La troisième question : la Commission a-t-elle commis une erreur en ne prenant pas en compte l’effet du profil du demandeur sur la perception de celui-ci par les agents de la persécution?

[9]        Le demandeur soutient que la Commission a commis une erreur en ne prenant pas en considération si le demandeur serait perçu comme un activiste pacifiste et un rastafarian par des groupes rebelles, sans égard au fait qu’il en soit un ou non. À mon avis, la Commission a réellement évalué si le demandeur était perçu comme associé aux activistes pacifistes et aux rastafarians :

 

[traduction]

… le demandeur a vécu quatre ans à Cibitoke, de 2001 à 2005, sans être victime d’aucun incident de harcèlement ou d’intimidation… L’absence de tout incident menaçant de quelque nature que ce soit indique qu’au cours des quatre années d’absence de Raoul, le demandeur n’était pas « recherché » par les sans-échec.

 

(Dossier certifié du tribunal, page 19)

 

[10]      Si le demandeur avait été perçu comme associé aux activistes pacifistes et aux rastafarians, il aurait vraisemblablement été en mesure de fournir des éléments de preuve attestant qu’il avait été menacé ou ciblé d’une autre manière.
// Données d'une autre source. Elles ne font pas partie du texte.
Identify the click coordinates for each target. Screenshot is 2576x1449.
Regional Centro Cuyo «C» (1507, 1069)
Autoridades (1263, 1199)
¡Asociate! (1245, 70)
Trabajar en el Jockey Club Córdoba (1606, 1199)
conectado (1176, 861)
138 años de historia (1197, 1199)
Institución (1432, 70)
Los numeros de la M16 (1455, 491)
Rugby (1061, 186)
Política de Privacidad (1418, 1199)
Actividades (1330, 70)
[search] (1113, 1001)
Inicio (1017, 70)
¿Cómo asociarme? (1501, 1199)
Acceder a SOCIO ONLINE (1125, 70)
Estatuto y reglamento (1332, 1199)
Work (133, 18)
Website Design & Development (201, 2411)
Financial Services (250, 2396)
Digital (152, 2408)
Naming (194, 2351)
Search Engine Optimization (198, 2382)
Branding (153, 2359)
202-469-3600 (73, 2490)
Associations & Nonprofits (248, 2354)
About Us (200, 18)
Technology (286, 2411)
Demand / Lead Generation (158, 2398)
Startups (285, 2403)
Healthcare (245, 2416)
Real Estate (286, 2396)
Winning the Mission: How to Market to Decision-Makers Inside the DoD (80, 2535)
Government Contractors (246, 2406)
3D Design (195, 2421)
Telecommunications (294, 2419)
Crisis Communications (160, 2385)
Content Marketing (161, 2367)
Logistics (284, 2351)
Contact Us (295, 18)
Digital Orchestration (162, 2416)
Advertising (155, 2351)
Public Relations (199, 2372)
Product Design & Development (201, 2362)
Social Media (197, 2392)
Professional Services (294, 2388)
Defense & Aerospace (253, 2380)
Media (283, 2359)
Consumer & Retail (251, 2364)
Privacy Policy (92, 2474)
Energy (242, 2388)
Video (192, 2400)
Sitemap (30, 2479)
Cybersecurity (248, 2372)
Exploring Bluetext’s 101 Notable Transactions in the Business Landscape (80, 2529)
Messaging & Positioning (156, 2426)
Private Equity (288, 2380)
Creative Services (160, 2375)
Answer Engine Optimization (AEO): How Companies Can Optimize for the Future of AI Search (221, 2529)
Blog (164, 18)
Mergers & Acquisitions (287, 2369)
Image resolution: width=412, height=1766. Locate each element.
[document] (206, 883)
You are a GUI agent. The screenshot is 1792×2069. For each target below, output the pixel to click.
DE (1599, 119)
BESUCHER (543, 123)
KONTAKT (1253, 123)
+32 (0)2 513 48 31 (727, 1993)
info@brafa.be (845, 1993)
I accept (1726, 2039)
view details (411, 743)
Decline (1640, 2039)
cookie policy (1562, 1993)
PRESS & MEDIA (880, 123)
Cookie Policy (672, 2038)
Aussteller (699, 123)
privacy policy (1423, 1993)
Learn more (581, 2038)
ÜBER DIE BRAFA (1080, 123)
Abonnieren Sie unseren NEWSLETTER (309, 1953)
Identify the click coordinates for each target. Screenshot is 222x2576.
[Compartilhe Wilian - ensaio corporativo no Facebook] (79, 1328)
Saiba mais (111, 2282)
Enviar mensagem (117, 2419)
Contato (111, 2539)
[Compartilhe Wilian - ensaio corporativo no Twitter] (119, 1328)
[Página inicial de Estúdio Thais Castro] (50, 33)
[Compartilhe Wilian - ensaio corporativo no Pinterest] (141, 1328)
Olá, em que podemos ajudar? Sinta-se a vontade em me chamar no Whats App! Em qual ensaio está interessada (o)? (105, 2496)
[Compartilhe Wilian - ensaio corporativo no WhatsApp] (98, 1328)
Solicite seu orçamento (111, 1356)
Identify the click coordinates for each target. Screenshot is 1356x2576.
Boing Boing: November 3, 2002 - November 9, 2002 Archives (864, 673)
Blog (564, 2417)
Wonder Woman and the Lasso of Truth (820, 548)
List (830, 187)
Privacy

L’absence de tout élément de preuve de cette nature appuie l’idée selon laquelle le demandeur n’est pas perçu comme une personne d’intérêt. La seule existence d’une preuve documentaire portant que certaines personnes sont perçues comme des menaces pour les groupes rebelles et que des milliers de personnes sont en détention pour leurs croyances, telles qu’on les perçoit, ne signifie pas, à défaut d’autres éléments, qu’une personne donnée sera ainsi perçue. S’agissant de ces faits, la preuve établissant que le demandeur avait été laissé tranquille pendant une période de quatre ans justifie de conclure qu’il ne serait pas perçu comme associé aux activistes pacifistes et aux rastafarians. La Commission n’a pas commis d’erreur.

 

La quatrième question : la Commission a-t-elle commis une erreur en ne rejetant pas expressément le témoignage du frère du demandeur, témoin à l’audience?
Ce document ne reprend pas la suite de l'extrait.